Start of Dataset records

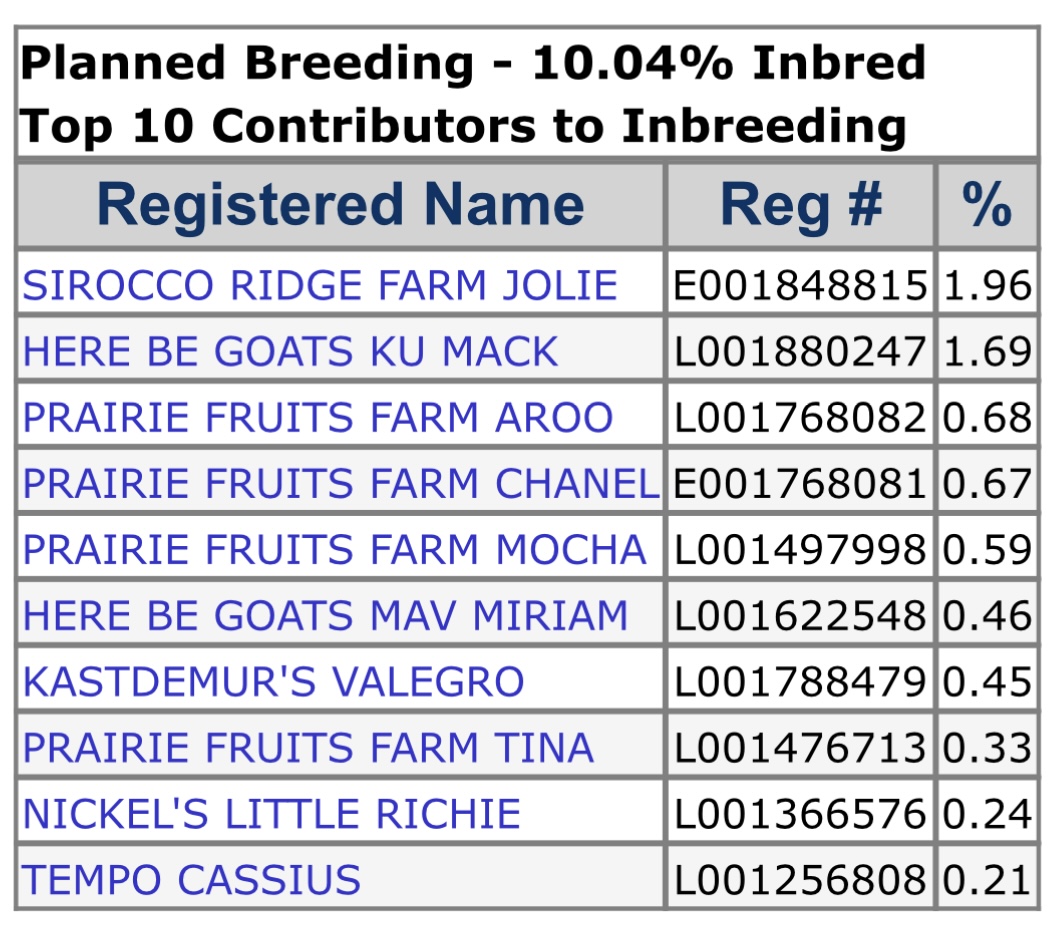Click registration number L001256808
The width and height of the screenshot is (1061, 928).
[x=801, y=880]
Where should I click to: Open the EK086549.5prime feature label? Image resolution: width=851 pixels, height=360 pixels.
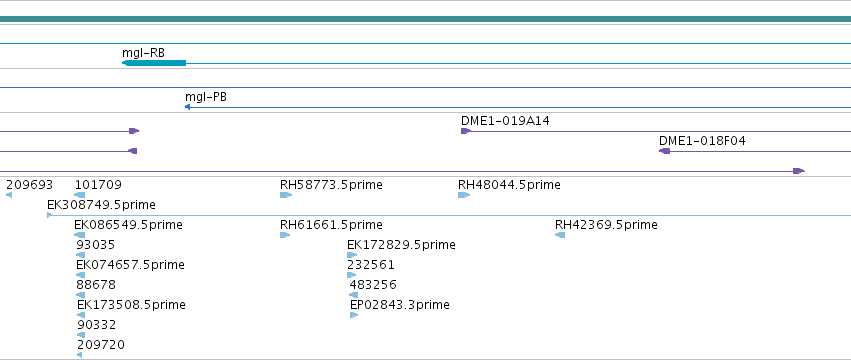[x=128, y=225]
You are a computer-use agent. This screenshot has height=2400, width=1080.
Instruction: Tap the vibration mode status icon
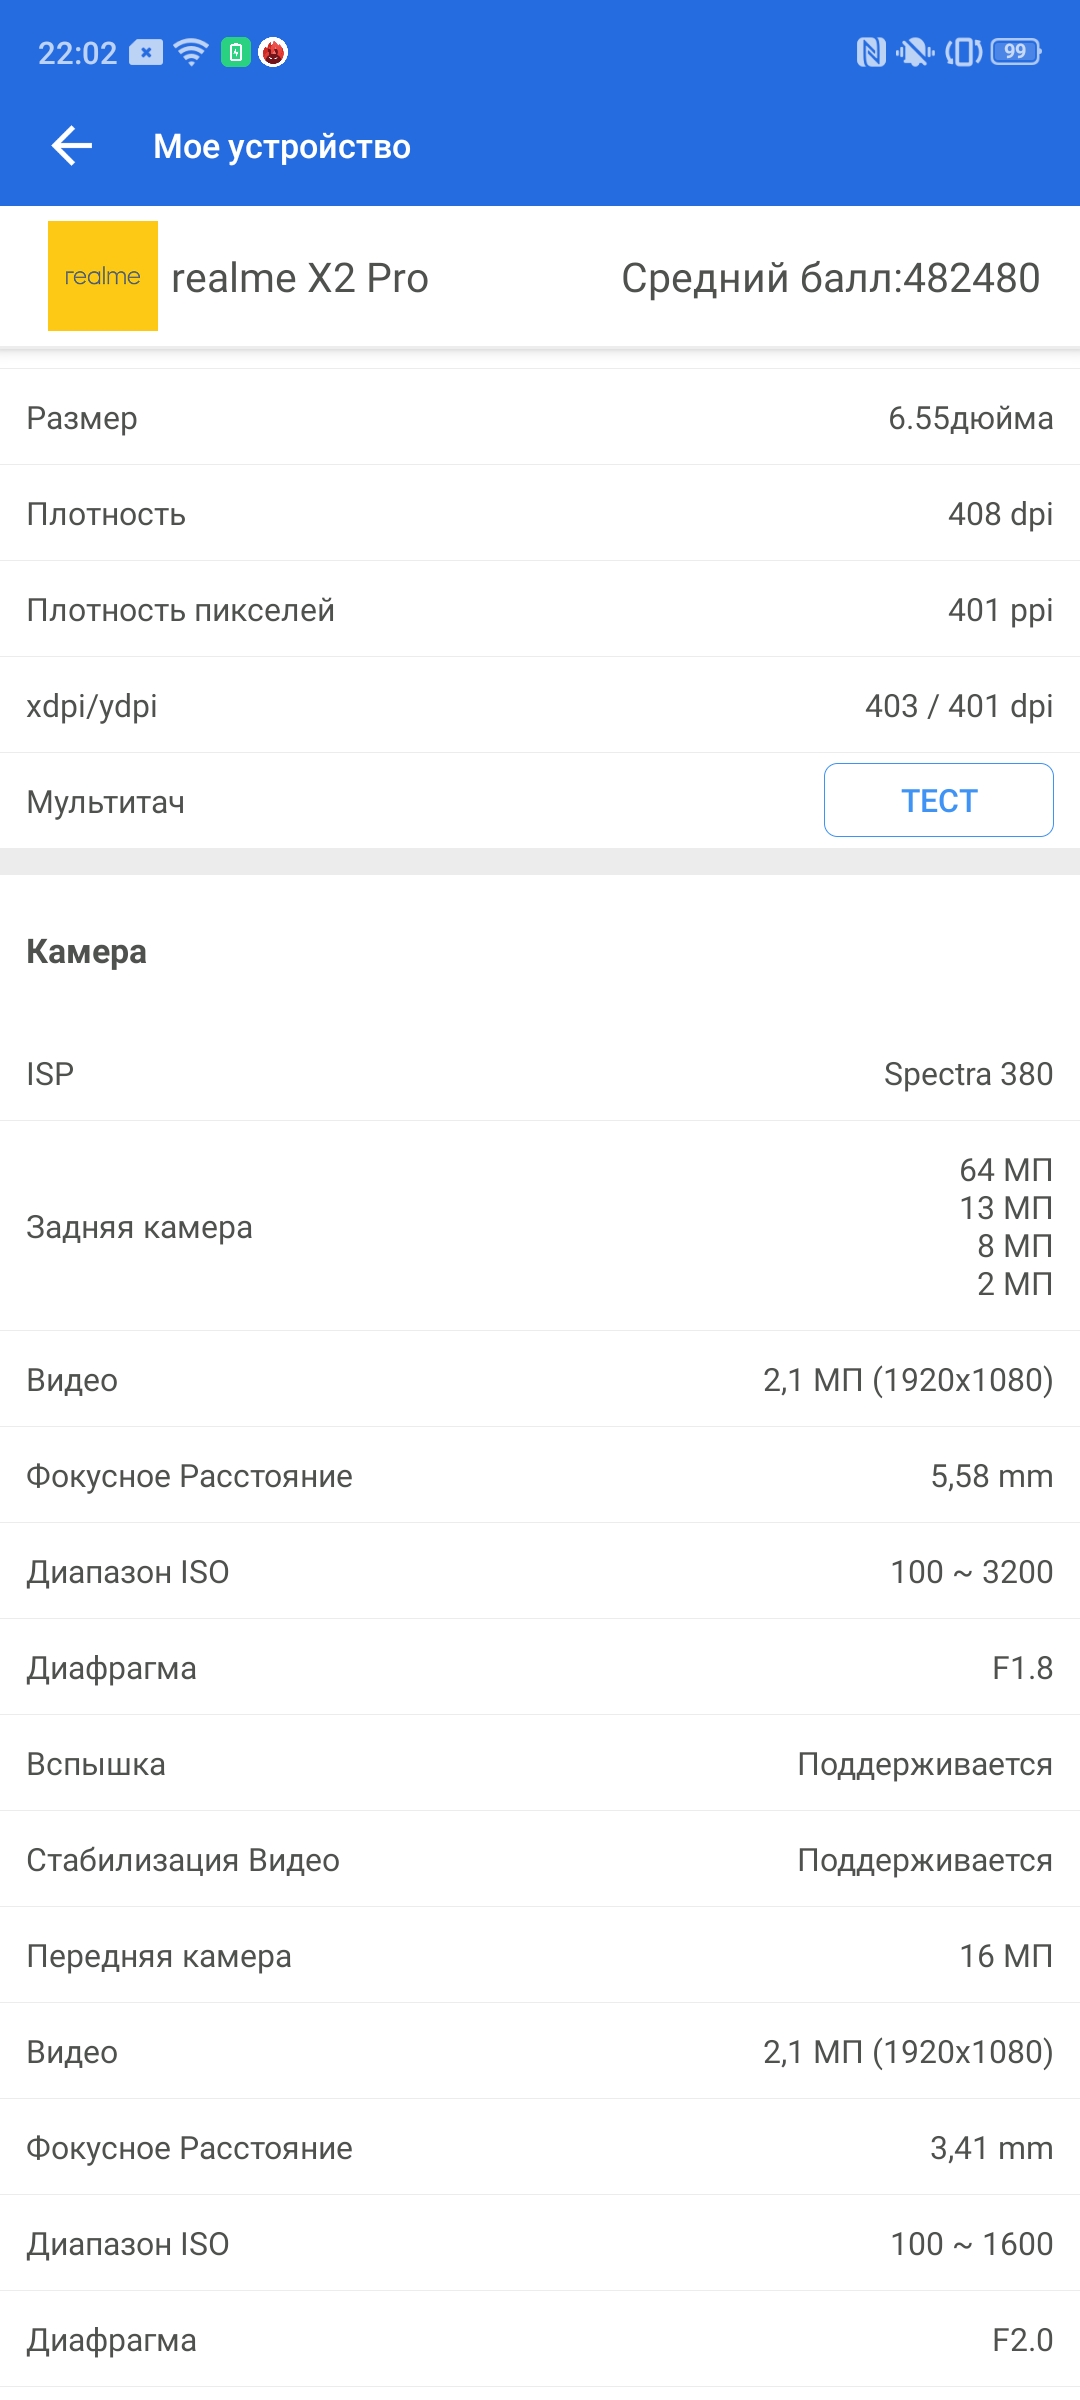[x=964, y=52]
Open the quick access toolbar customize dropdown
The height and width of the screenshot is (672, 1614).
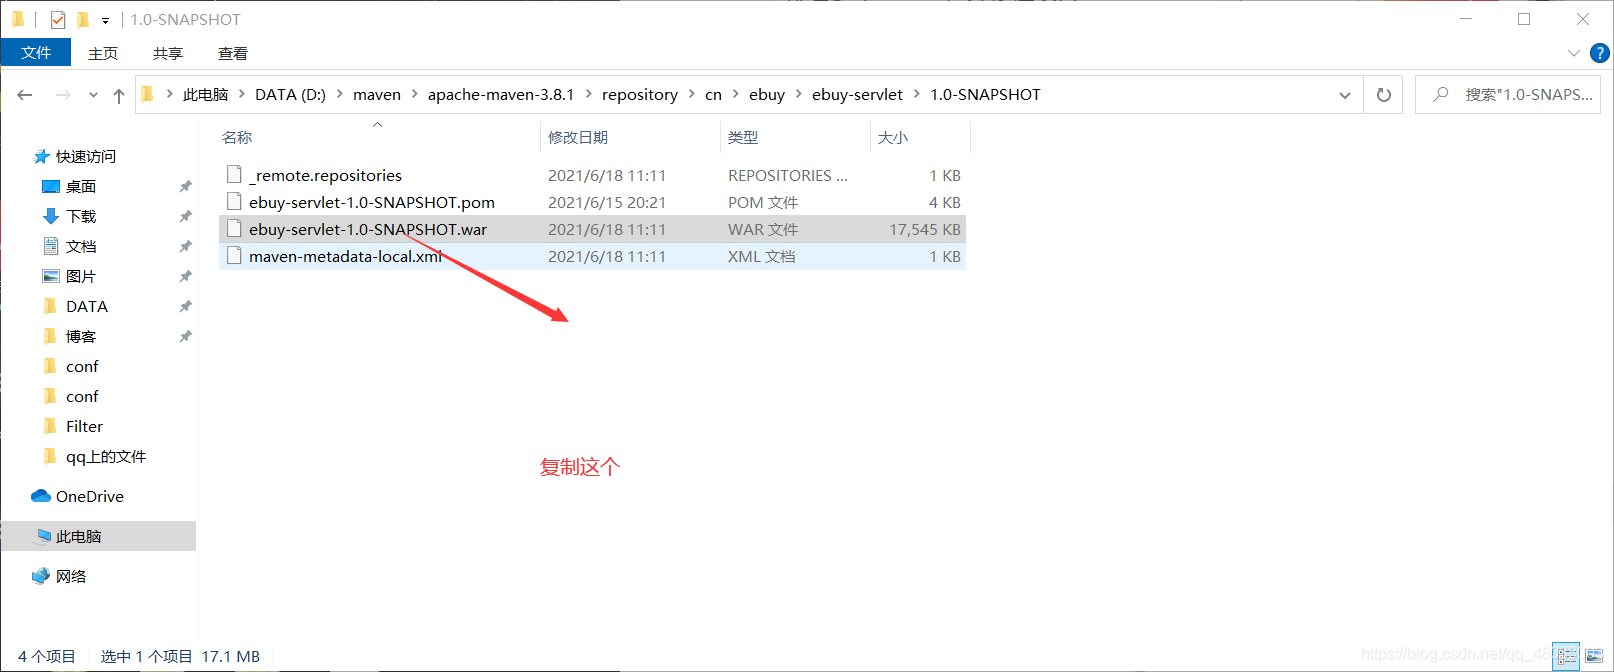(105, 20)
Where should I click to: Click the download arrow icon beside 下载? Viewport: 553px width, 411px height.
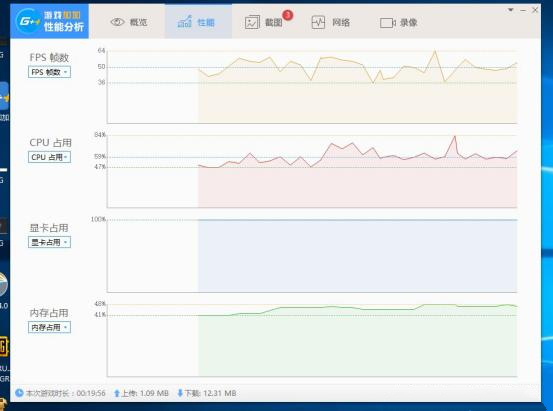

End of Dataset records

* **Brief**
Only one thing is required here: an exact copy of the lines from the one bearing "Where should I click to: Open" through the final line above, both included, with pictures left out.

* **Task output**
Where should I click to: Open the EK086549.5prime feature label? Image resolution: width=851 pixels, height=360 pixels.
[x=128, y=225]
You are a computer-use agent. This screenshot has height=2400, width=1080.
Instruction: Tap the vibration mode status icon
[x=964, y=52]
Open the quick access toolbar customize dropdown
The height and width of the screenshot is (672, 1614).
(105, 20)
Where should I click to: Click the download arrow icon beside 下载? Viewport: 553px width, 411px height.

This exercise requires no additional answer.